Yafu Li (李雅夫)

I am a Postdoctoral Researcher at The Chinese University of Hong Kong, working with Prof. Yu Cheng, and a Researcher at Shanghai AI Laboratory. My research focuses on building strong reasoning systems via reinforcement learning and test-time scaling:

System: SU-01, a 30B-AB model achieving gold-medal-level performance on IMO 2025/USAMO 2026 and IPhO 2024/2025 with a simple and unified recipe (Technical Report, 2026).

Reinforcement Learning:

Policy: LUFFY (NeurIPS 2025); ExGRPO (ICLR 2026)
Reward: TRM (ICML 2026 Oral); DIVER (ICLR 2026); CANON (ICLR 2026)

Test-Time Scaling: TPO (ICML 2025); AFT (ACL 2026); MoSA (ACL 2026)
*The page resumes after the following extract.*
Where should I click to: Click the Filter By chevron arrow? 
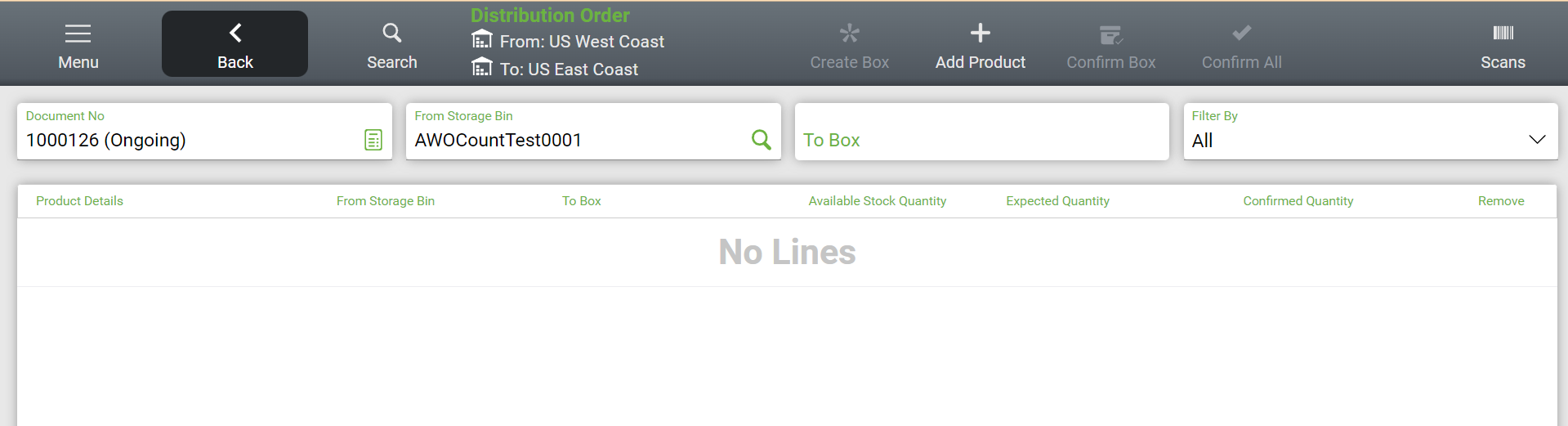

Evaluation: SpecBench (ICML 2026); MathIF (ACL 2026); π-Bench (Technical Report, 2026)

I received my Ph.D. in Computer Science through a joint program between Zhejiang University and Westlake University, advised by Prof. Yue Zhang. Prior to that, I earned my M.Sc. in Artificial Intelligence from the University of Edinburgh under the supervision of Prof. Alex Lascarides, and my B.Eng. from Wuhan University. During my Ph.D., I interned at Tencent AI Lab, working on natural language generation and trustworthy AI.

Talks & Lectures

April 7, 2026: Lecture at The Chinese University of Hong Kong, An Introduction of Reasoning and GRPO
October 27, 2025: Invited lecture at Southern University of Science and Technology, On the Evolution of Reasoning Abilities in Large Language Models
September 4, 2025: Invited lecture at Tencent, Evolving Reasoning Abilities of LLMs: RLVR, Off-Policy Learning, and Test-Time Reinforcement Learning
August 12, 2025: Invited speaker at CCL 2025 Forum on Large Model Reasoning and Reinforcement Learning

Service

Area Chair: ACL 2025; EMNLP 2025; ACL 2026; EMNLP 2026; NeurIPS 2026; ACL ARR (February 2025, May 2025, January 2026, March 2026, May 2026)
Conference Reviewer: ACL, EMNLP, COLING, ACL ARR, IJCAI, NeurIPS, ICLR, ICML, CVPR
Journal Reviewer: TMLR, JAIR, TACL, TASLP, TBD, TALLIP